Tuesday, January 5, 2010

Is the World Real?

1/5/2009—Defenders of religion, even atheists like myself, often face the criticism that religion is unreal and thus untrue. God does not exist and neither do any other supernatural entities. For that matter, spiritual experiences in general are derided as purely subjective. A strictly materialist account of the world is fostered by some of these critics. This is said to be a scientific attitude.

Imagine my amazement, then, in learning from Manjit Kumar’s book, Quantum: Einstein, Bohr and the Great Debate about the Nature of Reality, just what the implications were in the disagreement over the meaning of quantum physics between Albert Einstein and Niels Bohr in the 1920’s.
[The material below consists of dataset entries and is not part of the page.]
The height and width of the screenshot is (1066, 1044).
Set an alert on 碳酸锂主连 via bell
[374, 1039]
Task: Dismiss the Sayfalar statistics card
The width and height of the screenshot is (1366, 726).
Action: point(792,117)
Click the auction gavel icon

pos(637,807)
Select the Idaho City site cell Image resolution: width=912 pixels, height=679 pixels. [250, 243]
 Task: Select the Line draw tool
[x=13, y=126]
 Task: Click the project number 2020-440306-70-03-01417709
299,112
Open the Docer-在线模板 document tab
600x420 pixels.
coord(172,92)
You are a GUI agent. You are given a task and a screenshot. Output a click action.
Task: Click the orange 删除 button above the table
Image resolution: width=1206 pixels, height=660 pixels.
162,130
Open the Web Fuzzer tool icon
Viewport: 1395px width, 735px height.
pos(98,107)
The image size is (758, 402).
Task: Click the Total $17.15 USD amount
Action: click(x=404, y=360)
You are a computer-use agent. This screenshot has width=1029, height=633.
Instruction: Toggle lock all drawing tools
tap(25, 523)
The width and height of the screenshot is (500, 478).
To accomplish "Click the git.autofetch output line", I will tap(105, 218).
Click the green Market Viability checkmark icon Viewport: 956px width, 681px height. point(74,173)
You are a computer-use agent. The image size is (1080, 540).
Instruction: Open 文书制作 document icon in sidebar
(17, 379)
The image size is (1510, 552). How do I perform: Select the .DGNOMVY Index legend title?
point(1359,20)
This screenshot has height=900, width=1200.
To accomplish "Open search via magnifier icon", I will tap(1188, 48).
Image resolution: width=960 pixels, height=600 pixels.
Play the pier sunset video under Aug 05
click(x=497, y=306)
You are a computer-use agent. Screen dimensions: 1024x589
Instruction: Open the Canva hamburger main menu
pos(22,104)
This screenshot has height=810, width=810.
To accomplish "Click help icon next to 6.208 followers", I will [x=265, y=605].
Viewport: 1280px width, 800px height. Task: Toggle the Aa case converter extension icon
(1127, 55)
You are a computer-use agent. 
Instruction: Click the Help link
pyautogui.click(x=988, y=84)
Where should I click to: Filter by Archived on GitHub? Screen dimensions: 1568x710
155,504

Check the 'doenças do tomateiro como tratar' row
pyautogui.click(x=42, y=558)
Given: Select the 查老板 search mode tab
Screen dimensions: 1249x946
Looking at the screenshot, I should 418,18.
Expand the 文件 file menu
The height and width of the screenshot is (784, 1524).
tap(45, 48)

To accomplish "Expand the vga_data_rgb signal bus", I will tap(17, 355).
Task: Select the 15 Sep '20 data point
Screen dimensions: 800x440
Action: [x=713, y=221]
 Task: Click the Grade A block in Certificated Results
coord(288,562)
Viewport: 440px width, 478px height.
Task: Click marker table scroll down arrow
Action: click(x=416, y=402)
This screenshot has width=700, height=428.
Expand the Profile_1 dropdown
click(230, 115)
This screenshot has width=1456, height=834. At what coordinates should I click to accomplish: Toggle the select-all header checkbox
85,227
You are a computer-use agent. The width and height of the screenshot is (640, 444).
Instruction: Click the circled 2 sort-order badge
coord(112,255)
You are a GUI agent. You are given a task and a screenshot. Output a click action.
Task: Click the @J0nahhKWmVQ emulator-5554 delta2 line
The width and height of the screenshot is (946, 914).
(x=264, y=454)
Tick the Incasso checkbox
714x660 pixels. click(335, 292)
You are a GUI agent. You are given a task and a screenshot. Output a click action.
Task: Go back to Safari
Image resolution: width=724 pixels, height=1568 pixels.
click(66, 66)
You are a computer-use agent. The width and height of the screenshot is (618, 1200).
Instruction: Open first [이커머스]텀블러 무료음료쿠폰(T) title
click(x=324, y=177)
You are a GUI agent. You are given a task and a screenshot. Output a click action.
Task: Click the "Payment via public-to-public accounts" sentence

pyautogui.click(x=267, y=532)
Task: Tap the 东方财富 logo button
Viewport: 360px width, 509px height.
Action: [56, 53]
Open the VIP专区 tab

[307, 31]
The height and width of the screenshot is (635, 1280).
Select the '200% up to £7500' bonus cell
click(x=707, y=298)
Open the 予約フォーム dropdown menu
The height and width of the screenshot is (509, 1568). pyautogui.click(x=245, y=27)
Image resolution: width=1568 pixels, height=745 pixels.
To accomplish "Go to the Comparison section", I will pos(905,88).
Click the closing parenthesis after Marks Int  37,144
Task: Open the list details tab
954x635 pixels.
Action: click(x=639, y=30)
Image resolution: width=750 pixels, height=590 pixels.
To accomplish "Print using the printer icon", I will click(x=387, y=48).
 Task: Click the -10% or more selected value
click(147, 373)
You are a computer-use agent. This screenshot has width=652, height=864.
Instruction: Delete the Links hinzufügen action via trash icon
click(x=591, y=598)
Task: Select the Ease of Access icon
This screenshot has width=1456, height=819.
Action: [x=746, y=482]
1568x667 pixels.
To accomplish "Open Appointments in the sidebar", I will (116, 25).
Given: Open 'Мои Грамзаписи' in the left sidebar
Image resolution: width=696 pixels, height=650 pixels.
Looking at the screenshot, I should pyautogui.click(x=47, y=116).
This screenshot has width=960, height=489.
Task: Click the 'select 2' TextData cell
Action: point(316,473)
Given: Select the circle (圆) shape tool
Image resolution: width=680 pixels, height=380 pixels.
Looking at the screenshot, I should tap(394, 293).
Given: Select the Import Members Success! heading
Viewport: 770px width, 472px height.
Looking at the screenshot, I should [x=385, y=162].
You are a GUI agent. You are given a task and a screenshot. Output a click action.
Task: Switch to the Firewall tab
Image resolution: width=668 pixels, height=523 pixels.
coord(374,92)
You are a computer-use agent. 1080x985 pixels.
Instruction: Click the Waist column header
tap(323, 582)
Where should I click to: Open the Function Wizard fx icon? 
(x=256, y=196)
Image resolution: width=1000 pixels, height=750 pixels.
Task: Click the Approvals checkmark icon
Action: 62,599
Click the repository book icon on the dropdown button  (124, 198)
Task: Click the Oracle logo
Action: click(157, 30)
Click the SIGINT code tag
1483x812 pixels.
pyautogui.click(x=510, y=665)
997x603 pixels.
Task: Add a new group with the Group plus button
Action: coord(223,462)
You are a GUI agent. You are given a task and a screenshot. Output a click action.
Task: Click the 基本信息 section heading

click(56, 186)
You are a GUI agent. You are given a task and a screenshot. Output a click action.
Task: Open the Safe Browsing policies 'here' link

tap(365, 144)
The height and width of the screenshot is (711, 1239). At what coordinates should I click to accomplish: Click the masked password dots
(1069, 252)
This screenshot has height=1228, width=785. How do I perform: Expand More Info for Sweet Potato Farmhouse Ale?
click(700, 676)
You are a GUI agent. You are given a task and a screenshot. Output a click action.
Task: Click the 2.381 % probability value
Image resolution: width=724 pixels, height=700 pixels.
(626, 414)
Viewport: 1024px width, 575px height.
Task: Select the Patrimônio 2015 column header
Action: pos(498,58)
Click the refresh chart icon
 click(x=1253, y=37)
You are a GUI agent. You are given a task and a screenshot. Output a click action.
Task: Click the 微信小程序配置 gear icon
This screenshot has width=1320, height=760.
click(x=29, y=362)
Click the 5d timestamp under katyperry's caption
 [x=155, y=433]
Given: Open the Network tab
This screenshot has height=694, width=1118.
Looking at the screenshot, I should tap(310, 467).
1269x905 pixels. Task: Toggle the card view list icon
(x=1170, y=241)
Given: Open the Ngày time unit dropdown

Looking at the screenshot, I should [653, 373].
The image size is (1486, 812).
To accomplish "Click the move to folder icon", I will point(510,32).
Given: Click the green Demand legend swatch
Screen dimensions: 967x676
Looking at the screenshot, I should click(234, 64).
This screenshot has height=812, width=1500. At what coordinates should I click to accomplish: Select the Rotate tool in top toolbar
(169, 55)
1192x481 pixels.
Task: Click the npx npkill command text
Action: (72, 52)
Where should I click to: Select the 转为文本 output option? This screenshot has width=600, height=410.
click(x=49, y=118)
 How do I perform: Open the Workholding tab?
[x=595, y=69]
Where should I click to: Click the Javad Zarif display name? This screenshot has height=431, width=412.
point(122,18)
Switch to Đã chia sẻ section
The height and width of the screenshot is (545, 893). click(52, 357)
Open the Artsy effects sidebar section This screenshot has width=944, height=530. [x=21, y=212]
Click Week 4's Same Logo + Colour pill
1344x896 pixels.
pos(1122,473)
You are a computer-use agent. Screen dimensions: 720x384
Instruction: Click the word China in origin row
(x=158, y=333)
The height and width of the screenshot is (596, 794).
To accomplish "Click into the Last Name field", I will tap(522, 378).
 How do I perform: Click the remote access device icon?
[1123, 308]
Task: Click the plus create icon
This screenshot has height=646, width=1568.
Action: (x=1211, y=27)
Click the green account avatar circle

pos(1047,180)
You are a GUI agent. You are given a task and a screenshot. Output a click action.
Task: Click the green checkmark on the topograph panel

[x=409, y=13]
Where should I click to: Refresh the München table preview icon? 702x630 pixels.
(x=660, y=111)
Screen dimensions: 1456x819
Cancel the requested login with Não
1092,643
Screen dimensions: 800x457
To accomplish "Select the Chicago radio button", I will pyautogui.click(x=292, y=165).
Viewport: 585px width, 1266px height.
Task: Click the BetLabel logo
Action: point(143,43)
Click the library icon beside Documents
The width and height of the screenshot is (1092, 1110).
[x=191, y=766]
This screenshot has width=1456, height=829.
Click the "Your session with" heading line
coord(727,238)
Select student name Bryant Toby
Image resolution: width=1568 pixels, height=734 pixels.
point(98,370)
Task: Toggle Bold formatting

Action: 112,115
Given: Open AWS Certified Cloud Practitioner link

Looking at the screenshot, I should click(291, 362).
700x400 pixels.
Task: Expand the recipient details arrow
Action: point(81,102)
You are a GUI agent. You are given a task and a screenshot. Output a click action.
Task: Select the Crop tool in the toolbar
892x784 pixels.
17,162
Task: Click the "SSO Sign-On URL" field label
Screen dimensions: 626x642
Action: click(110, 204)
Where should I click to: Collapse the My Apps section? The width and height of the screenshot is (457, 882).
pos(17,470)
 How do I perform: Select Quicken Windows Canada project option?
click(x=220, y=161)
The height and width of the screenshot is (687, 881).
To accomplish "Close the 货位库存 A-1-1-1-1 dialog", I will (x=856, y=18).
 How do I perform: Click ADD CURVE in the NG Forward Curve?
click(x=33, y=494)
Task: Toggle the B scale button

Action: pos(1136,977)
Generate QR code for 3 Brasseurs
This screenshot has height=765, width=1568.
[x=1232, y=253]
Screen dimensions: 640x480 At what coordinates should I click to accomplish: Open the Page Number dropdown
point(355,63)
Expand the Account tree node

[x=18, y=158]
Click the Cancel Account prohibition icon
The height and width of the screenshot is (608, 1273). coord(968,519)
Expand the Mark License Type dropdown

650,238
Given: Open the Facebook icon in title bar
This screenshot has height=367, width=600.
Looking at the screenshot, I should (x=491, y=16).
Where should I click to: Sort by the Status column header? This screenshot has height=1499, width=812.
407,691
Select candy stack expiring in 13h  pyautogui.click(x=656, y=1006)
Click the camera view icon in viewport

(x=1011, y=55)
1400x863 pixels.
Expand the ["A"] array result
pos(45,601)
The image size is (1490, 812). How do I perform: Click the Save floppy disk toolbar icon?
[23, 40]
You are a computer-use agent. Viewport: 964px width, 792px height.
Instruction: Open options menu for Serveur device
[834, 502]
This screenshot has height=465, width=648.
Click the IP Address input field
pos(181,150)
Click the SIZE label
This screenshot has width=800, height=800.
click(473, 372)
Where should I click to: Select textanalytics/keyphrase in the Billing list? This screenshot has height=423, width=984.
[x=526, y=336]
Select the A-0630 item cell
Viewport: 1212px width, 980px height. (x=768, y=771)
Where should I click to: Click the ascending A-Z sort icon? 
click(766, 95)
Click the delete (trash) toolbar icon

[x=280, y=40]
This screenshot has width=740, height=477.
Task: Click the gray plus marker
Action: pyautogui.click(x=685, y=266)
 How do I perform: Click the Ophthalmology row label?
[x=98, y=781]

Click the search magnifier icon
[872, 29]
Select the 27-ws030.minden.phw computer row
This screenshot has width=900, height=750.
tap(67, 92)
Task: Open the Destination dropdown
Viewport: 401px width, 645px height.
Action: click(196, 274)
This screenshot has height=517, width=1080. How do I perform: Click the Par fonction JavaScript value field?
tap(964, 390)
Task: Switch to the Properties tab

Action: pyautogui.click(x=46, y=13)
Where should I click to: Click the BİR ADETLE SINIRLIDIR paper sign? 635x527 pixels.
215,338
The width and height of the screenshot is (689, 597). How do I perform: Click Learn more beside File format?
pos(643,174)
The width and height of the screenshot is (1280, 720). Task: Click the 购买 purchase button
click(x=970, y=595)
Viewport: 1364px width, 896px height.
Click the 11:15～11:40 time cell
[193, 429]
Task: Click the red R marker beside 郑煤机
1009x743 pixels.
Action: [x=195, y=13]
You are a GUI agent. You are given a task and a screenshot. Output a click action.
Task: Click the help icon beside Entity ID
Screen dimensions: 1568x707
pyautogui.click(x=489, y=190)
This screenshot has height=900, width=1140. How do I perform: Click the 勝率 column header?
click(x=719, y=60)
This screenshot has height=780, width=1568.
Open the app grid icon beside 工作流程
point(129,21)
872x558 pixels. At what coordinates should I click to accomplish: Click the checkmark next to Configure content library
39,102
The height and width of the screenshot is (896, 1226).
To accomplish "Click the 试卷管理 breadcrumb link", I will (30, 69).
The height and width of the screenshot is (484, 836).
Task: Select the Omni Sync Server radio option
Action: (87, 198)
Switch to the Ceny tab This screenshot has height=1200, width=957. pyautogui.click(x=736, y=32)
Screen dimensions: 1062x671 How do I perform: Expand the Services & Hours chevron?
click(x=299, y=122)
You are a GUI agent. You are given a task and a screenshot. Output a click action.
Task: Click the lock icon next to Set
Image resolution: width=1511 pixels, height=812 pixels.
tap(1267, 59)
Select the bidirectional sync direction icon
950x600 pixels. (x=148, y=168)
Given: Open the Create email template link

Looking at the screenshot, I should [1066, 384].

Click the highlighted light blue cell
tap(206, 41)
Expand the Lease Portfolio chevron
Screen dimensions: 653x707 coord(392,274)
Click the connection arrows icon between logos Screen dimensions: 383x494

Bohr maintained that at the subatomic level, roughly the level of electrons, entities could not be said to exist until they were measured. In contrast, Einstein maintained the classical view that there existed an observer-independent reality, whether we could have direct access to it or not.

Bohr’s position is not so different from wondering whether the world disappears whenever you go to sleep or turn your back. And one can well understand Einstein’s hesitancy.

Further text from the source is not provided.